Message  Domyleen le Mar 26 Mar 2013 - 13:21



Le passage d'un article de la "Fondation Charcot", sur le rôle du facteur génétique dans la SEP:

Page 31 de: http://www.fondation-charcot.org/ressource/static/files/livrefr.pdf

Mutations:

Ces mutations n'entraînent pas nécessairement des "maladies génétiques" mais peuvent apporter une protection vis-à-vis de certains facteurs extérieurs toxiques ou infectieux. C'est ainsi que certaines mutations survenues dans les gènes responsables du complexe HLA dans les populations du nord de l'Europe ont protégé leurs porteurs contre la peste. Par la force des choses, les survivants ont été sélectionnés naturellement et leur descendance montre une fréquence plus élevée de cette mutation que dans d'autres populations du globe.

C'est ce qu'on appelle le déséquilibre d'association (linkage desequilibrium).
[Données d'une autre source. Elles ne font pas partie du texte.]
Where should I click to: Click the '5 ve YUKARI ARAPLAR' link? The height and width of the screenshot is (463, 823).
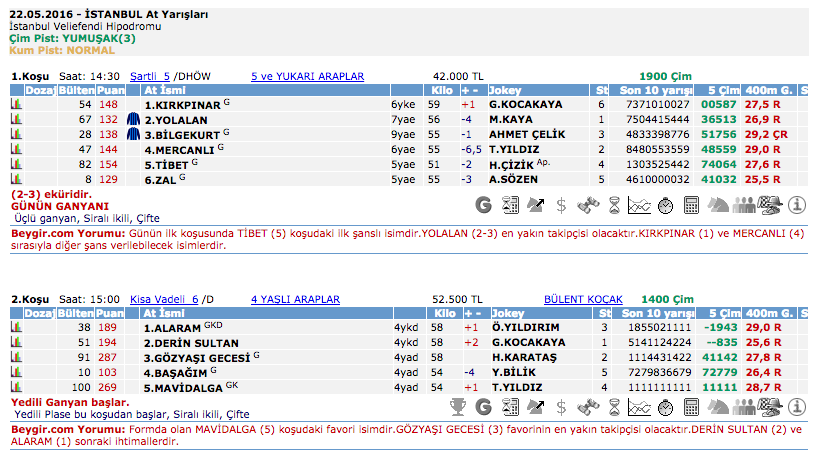[307, 76]
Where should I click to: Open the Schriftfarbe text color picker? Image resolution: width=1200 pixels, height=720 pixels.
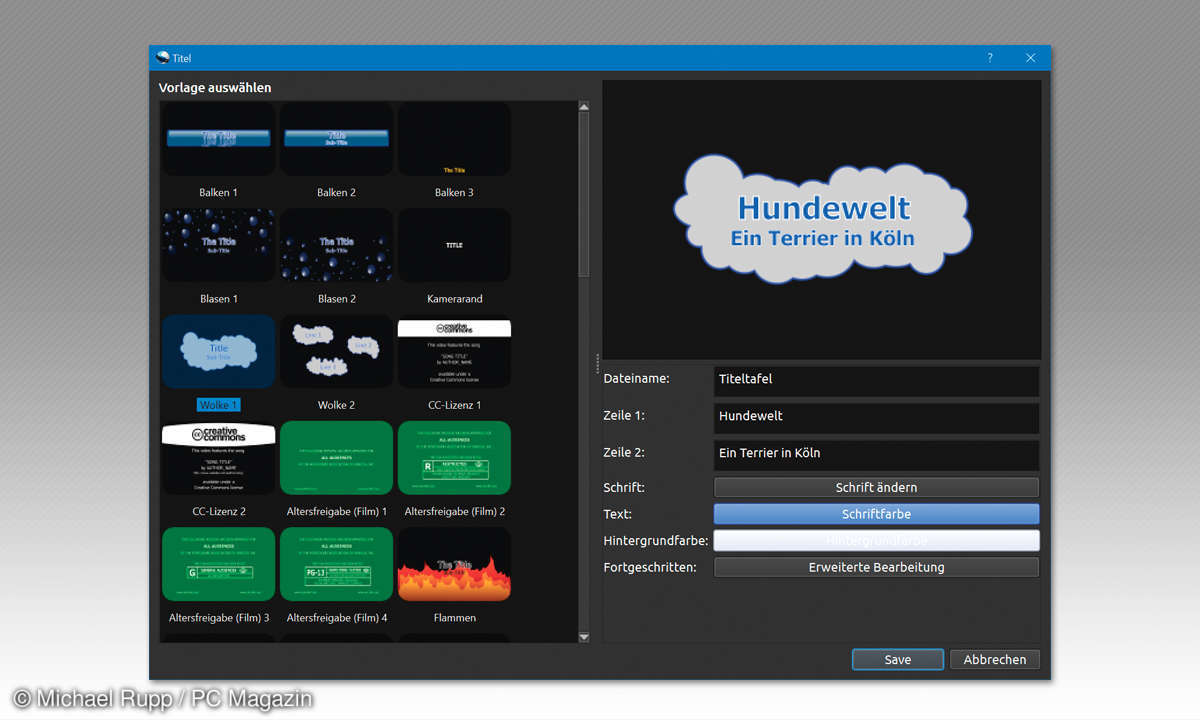pos(876,514)
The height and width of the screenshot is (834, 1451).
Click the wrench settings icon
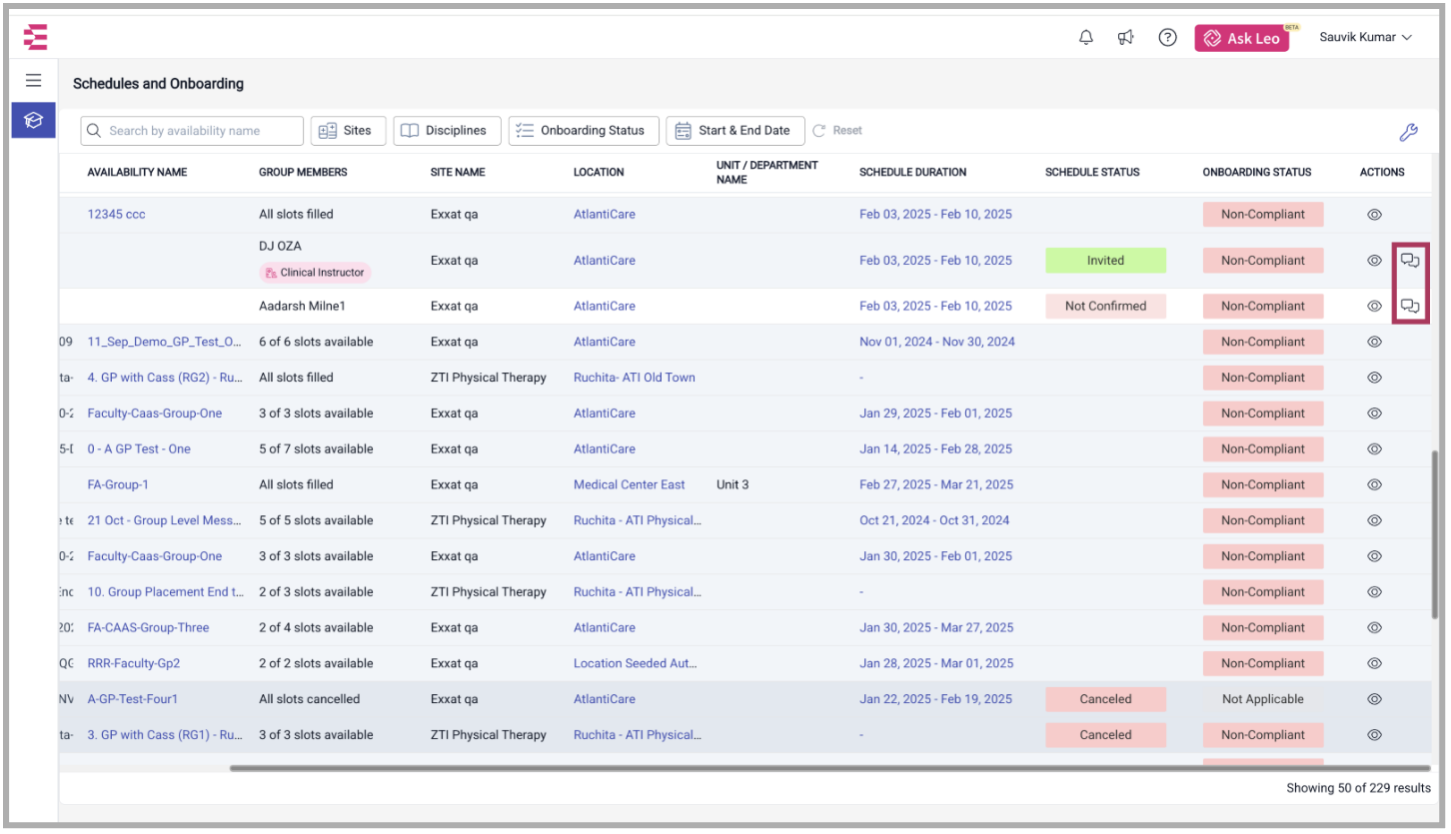[x=1408, y=132]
Une sélection similaire s'est faite au cours des siècles chez les Hollandais des îles Surinames pour une mutation qui les protègeait contre la typhoïde.

Une mutation favorable au début, peut donner lieu à des états pathologiques de nombreux siècles plus tard si les conditions de vie se modifient. C'est ainsi que certaines mutations survenues chez nos ancêtres chasseurs et agriculteurs leur permettaient de maintenir une tension artérielle normale ainsi que des concentrations minimales de glucose et de cholestérol dans le sang alors que la nourriture était rare à cette époque. Nous faisons partie de leurs descendants "sélectionnés" pour cette capacité de vivre avec une alimentation modérée. Certains ont donc émis l'hypothèse que nos organismes répondent à l'abus de sucre, de graisses et de sel si répandu dans nos populations par une fréquence élevée de diabète, d'hypercholestérolémie et d'hypertension artérielle.